Quoting Richard Braun (2014-09-23 17:23:49)
> On Tue, Sep 23, 2014 at 05:09:30PM +0200, Thomas Schwinge wrote:
> > For me, the question rather is, what constitutes the releases that we
> > publish?  Some new, exciting features (including considerable bug fixing,
> > code re-writes, re-factoring, and so on), on the one hand, or regular
> > time-based releases on the other (for example, annually).  The former has
> > the process that the new features are added, and then there is a
> > stabilization period where only bug fixes go in, then the release is
> > made, and the latter is basically just a snapshot of the repository at a
> > more or less "random" date.  Due to lack of manpower to maintain a
> > "proper" release process, I see us more on the side of doing snapshots,
> > which we can do any time we like.  Now is a good time, you say?  (I'm not
> > disagreeing -- the previous release having been one year ago.)
> > 
> > Given this, and with our last Hurd release having been 0.5, what would
> > the next version be?  0.5.1?  0.6?  Or, make it obvious that it is just a
> > snapshot, and thus call that GNU Hurd 20140923 or similar?
> 
> I suggest time-based releases, using a 0.x scheme (until the major
> number can be bumped to 1), so a 0.6 release.
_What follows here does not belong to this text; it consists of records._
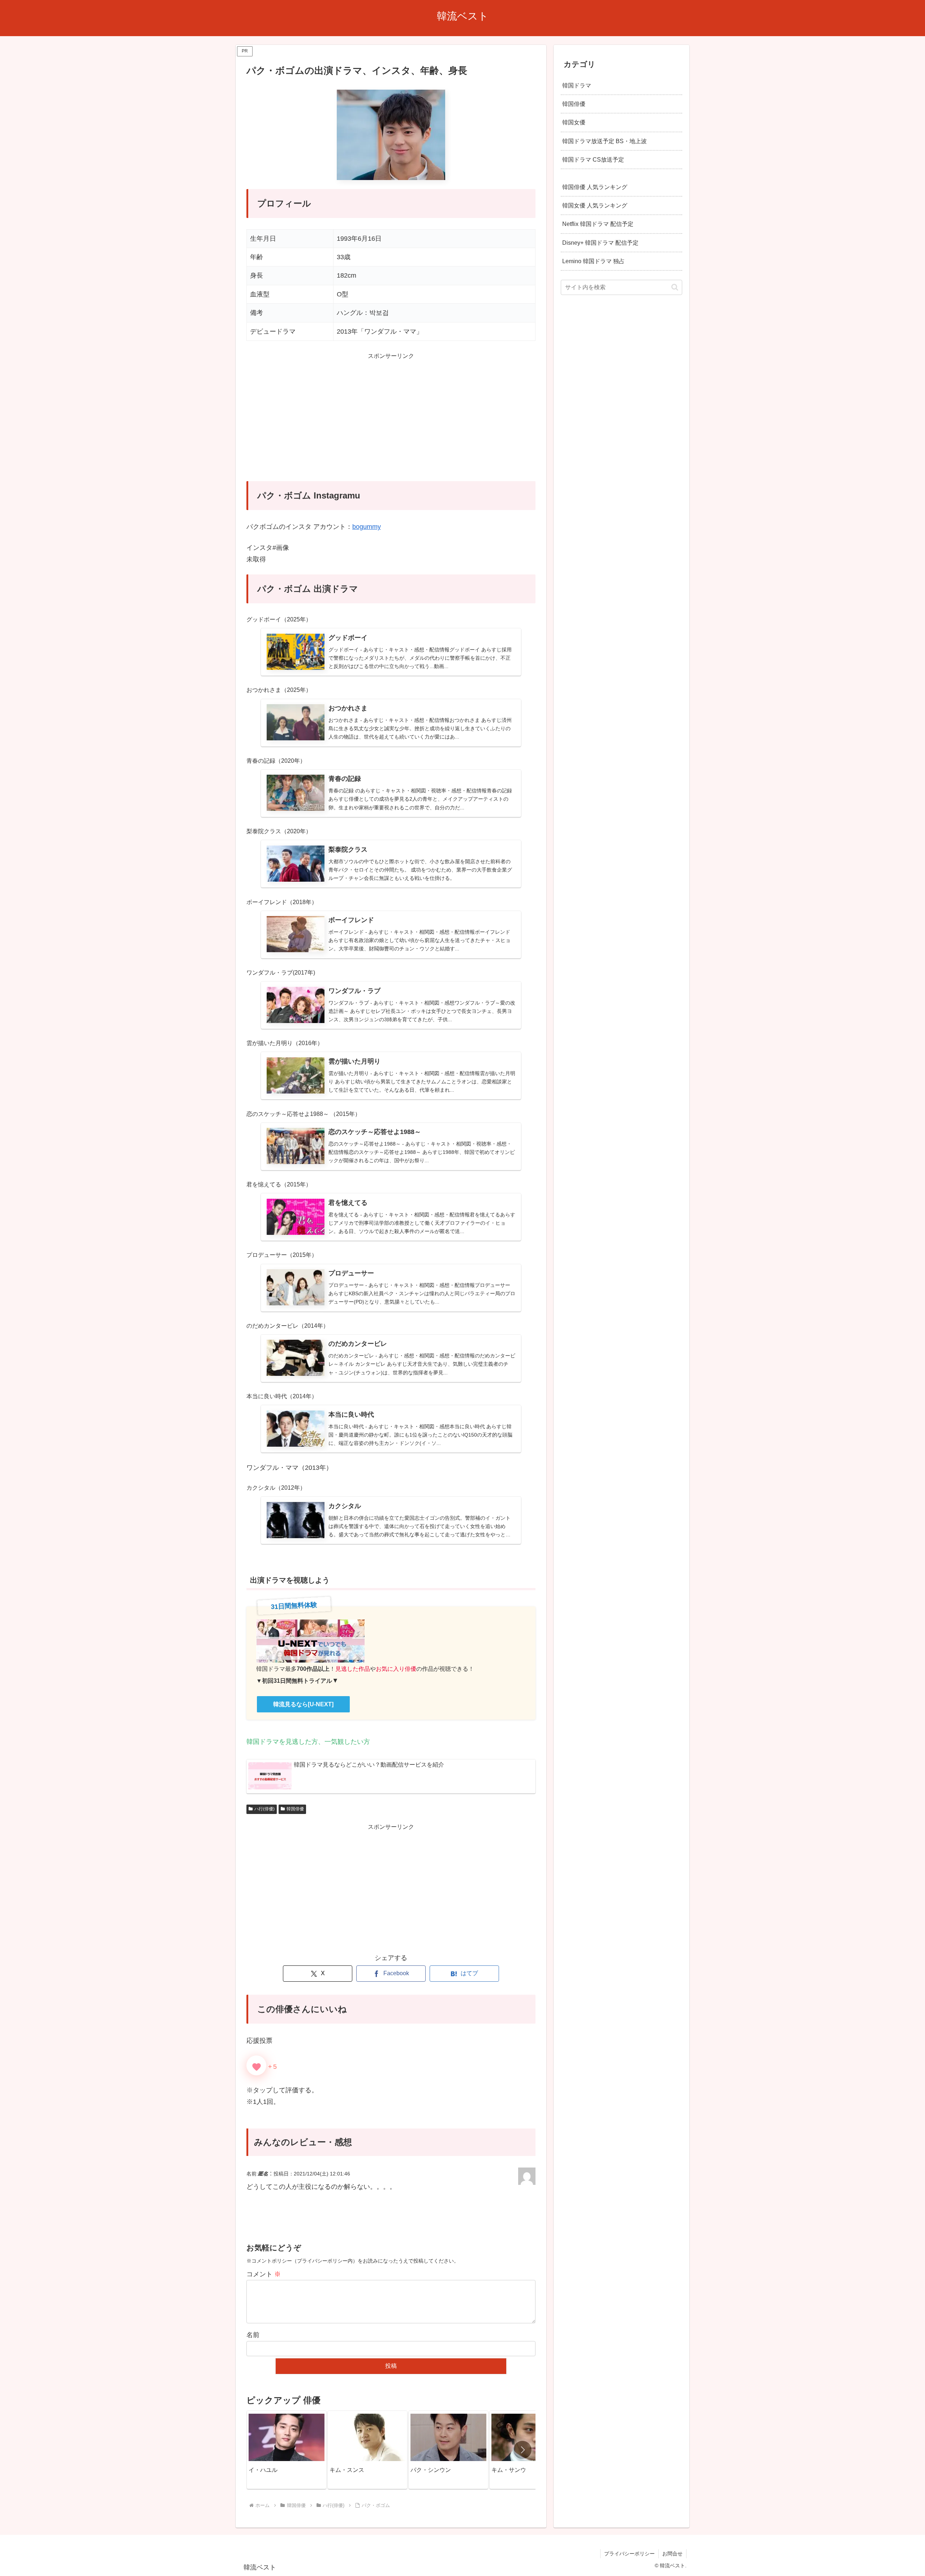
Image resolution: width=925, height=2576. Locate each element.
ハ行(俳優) (264, 1808)
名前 (252, 2334)
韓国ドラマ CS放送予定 (593, 159)
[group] (286, 2450)
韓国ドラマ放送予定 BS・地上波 (604, 140)
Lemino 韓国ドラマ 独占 (593, 260)
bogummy (366, 526)
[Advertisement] (390, 421)
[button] (522, 2450)
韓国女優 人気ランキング (594, 205)
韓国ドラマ (576, 85)
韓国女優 (573, 122)
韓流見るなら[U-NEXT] (303, 1704)
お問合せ (672, 2553)
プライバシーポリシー (629, 2553)
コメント (263, 2274)
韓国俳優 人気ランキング (594, 187)
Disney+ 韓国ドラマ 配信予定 (600, 242)
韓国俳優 (295, 1808)
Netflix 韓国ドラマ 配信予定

These would be snapshots
> of the repositories, and 0.x.y releases would include bug fixes,
> probably based on demand, for highly annoying bugs. As mentioned, one
> release every 6-to-12 months should be enough. The goal here is merely
> to provide specific points in time that others can base their work on
> (the Nix-based distribution comes to mind).

My thoughts exactly.  I'll propose updates for the NEWS files.